:: SOURCE EXTRACT ::
────

In 1972 Norman Del Mar wrote: With "Ständchen" we come face to face with the most popular of all Strauss' songs. So often has it been heard in its orchestral form that it is easy to forget that the instrumentation is not by Strauss at all, but Felix Mottl. Other arrangements for piano solo and duett, salon orchestra etc quickly followed, and the song could well claim to have made Strauss's name into a household word single handed. That it is a masterpiece there can be little doubt.

The song's featherweight accompaniment combined with a light and beautifully shaped melody sets the song apart, and "the surges of lyricism both in the refrain and the climax...are the essence of that glowing ecstasy which is the peculiar quality of Strauss' art at its best". Whilst in more recent years the song's popularity has been overtaken by others, notably "Morgen!" and the Four Last Songs, the song remains a standard part of recorded collections of Strauss songs.

────

:: GIVEN MATERIAL ::
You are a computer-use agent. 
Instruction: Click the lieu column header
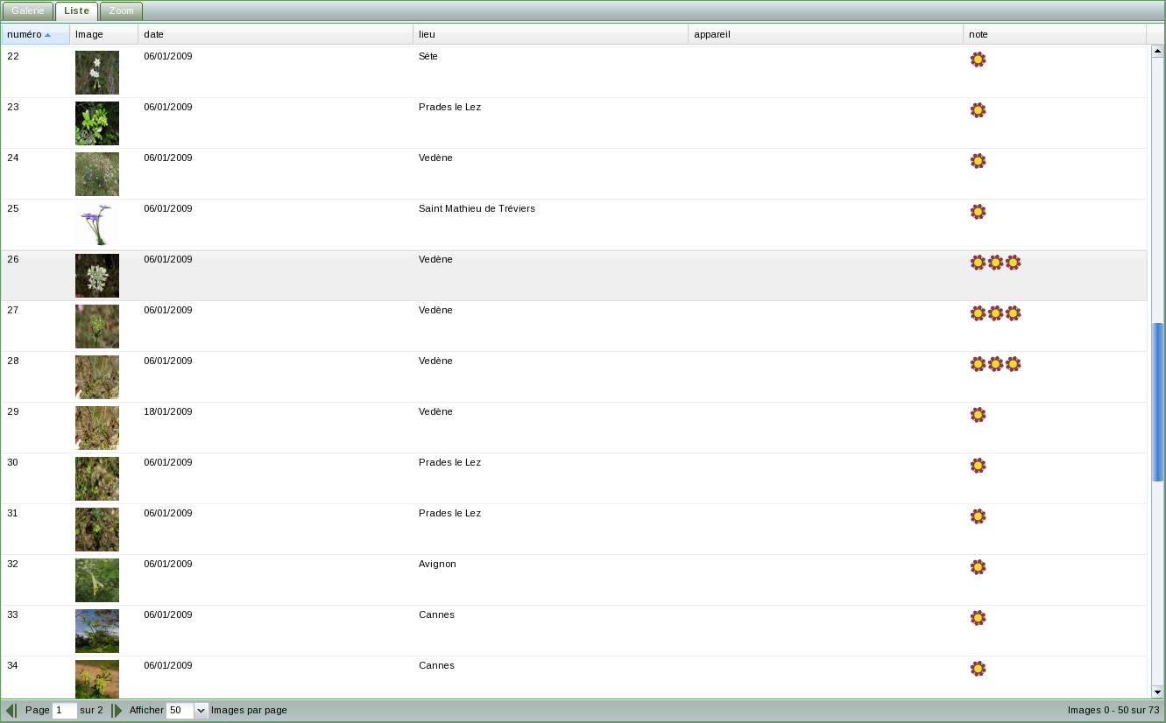coord(550,34)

────

:: TASK STATEMENT ::
Reproduce the portion of the passage on Strauss's song "Ständchen" that begins with the words containing "In 1972 Norman" and ends with "be little doubt.". The listing plays no part in this work.

:: PROBLEM SOLUTION ::
In 1972 Norman Del Mar wrote: With "Ständchen" we come face to face with the most popular of all Strauss' songs. So often has it been heard in its orchestral form that it is easy to forget that the instrumentation is not by Strauss at all, but Felix Mottl. Other arrangements for piano solo and duett, salon orchestra etc quickly followed, and the song could well claim to have made Strauss's name into a household word single handed. That it is a masterpiece there can be little doubt.